バルトが『記号学の原理』でソシュールを解釈[4]し、述べたことは、「記号体系というものは、すべて言語が入り混じっているのである。…かくして、初めは非言語的な実質と取り組んでいても、記号学は遅かれ早かれ、その途上に言語を見出すこととなる。…事実、われわれはソシュールの述べたことを逆転させる可能性と直面することになる。つまり、言語学は記号についての一般的な学の一部ではない――その中の特権的な地位にある一部でもない――のである。記号学の方が言語学の一部なのである。

 

 バルトの説明を図式化すると、以下のようになるだろう。

 つまり、クリステヴァが述べている「セミオティック=詩的言語」とは、コード化される前にある、記号論的言語ということになる。それは、先述したイリガライの分析にあるように、象徴社会(シンボリックまたはサンボリック)の言語コードに雁字搦めになっている女の状況を打開するために、重要な意味を持っている言語と言える。では、「詩的言語」とは、いかなるものなのか? 次に、その理論と分析の概要を掻い摘んで紹介する。

 

 4−2.記号論としての詩的言語の理論と分析

 大変申し訳ないが、テキストの記述が間に合わなかった…。いずれ説明を埋めたいと思っているが、取り急ぎ内容を知りたい人は、上述したのと同じ『講座・記号論 −言語学から記号論へ−』を読んでいただきたい。ここの第V章に「詩的言語の理論と分析」ということで、「詩の言語」「小説の言語」「劇的言語(台詞と記号論)」等、興味深い記述がなされている。2つほど、キーとなる記述を紹介するので、あとは次に読み進んでいただくことでお許しいただきたいと思う。(申し訳ありません)

 

   言語が、日常言語が名づけによって告知することを主たる使命としているときに、「詩的言語」はまさに言語の形式の削除や置換、統辞的・音韻的変形、隠喩によって訴えかけていることに注意しよう。
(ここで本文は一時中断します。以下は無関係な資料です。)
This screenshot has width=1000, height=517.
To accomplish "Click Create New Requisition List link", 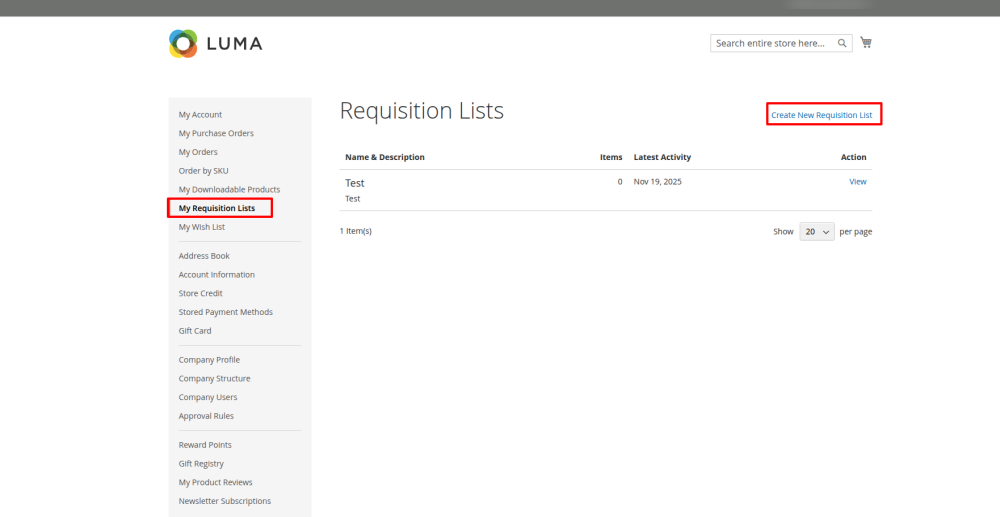I will coord(821,115).
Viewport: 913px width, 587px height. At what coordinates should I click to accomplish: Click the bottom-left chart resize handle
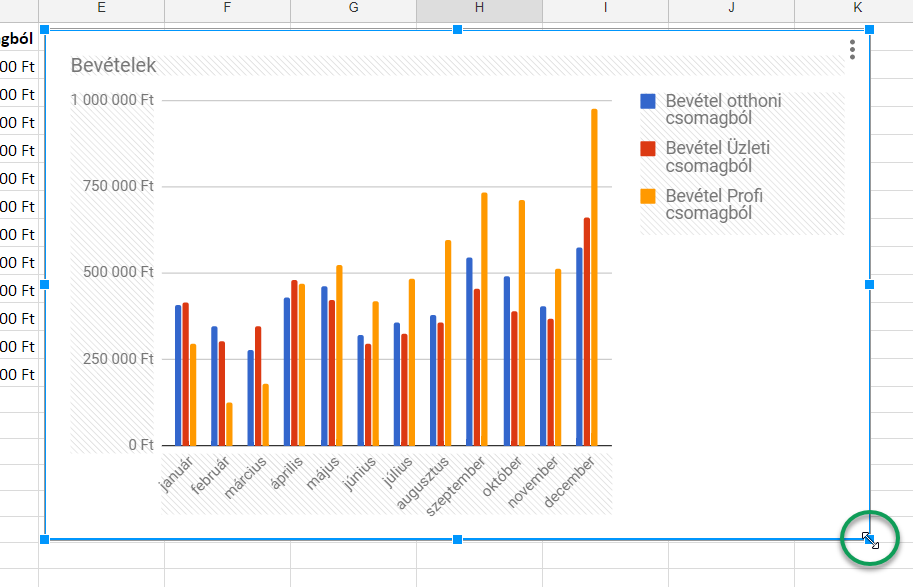point(44,540)
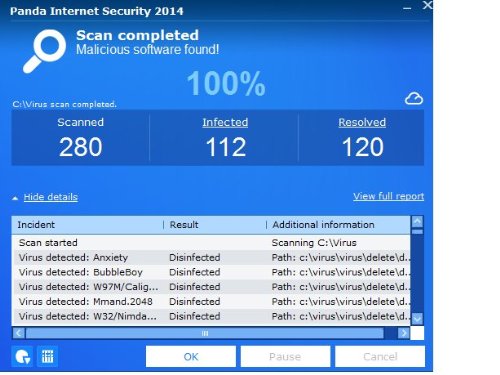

(『講座・記号論 −言語学から記号論へ−』p195

 

日常言語の基底をなす実践的な二項対立を、科学言語が厳密な二項対立へと止揚するのに対し、「詩の言語」(カッコは石井)は二項対立を踏まえながら、しかもプラス(の意味作用)とマイナス(の意味作用)を交えあわすことによって両義性(ambivalence)を生み出す。そのことは、そもそも二項対立に基礎を置く言語を用いながら、二項対立を突き抜けて新しい意味の世界を築こうとするのである。そこを捉えて、「詩の言語」は「言語透過的」translinguistiqueであるといえる。(同、p202

 

 4−3.<意味づけ論>的解釈による詩的言語の可能性

  SFCの田中茂範と深谷昌弘ら2人の共著によって提唱された言語理論である<意味づけ論>は、「事物はコトバからなる」というノミナリズムの立場での、「社会的現実の構成過程の解読」として有効な言語理論であるといえる。残念ながら、ここで詳しくその内容を紹介する時間がなくなってしまったが、シンボリック相互作用論や現象学的社会学、具体的なところでは政策現場の意味づけの構築の系譜と解読など、広範囲な現実応用力を持つ理論として注目されるものである。詳しくは、是非、『コトバの<意味づけ論>』と『<意味づけ論>の展開』を読んで欲しい。たとえ、言語学の事前知識がなくとも、日常的にわかりやすい事例が多く、大変読みやすくなっている。彼らの立場は、「意味作用の記号学」であり、コードを背後に持たない「詩的言語」の解読には参考になる部分が多いはずである。但し、現在彼らは、「暗黙知に帰属するテニヲハの役割」や「社会的共通コードはないがコードがあるように話が通じるのは何故か」という「意味の共有感覚問題」に取り組んでいると思われるので、「テニヲハ」も省略されている究極的な「断片的詩的言語」の場合は、どのように解析できるのかわからない(私が把握していないのか、これからの課題であるか)。この辺りの理論に興味のある方は、是非、本書を読み解いていただきたいと思う。

 

5.再びロゴス支配にどう立ち向かうか

 ここまで、主にフランスのフェミニストが行った解析(すみません、未完成です…)をもとに、詩的言語の重要性について論じてきた。それでは、日本はどうなのだろうか?

 

5−1.日本の差異派フェミニスト&リブたちの言語を検証する

日本で「女的なるもの」や「女としての己」に重きを置こうとしたフェミニストやリブのうち、代表的な4人を取り上げて、彼女たちが象徴社会の言語コードからどのように抜け出そうとしていたのかを、分析してみることにする。

 

5−1−1.女性主義者路線を行く平塚らいてふ&高群逸枝の使用する感覚的言語

 日本の女性解放運動の原点となっている「元始、女性は太陽であった」という有名な宣言文を残したのが、第1派フェミニズムの立役者、平塚らいてふであった。そして、その後らいてふに「私の精神的娘」とまで言わしめたのが、日本の母系制の研究をした高群逸枝である。ここでは、その2人に共通する「言語の使い方」に注目をする。

 

 まず、「新しい女」として初めて女性のみの雑誌『青鞜』を創刊した平塚らいてふが、その創刊の辞で使用した、言葉を見てみよう。

 

   元始、女性は実に太陽であった。真正の人であった。今、女性は月である。他に依って生き、他の光によって輝く、病人のような蒼白い顔の月である。…私は精神集注のただ中に天才を求めようと思う。天才とは神秘そのものである。真正の人である。天才は男性にあらず、女性にあらず。…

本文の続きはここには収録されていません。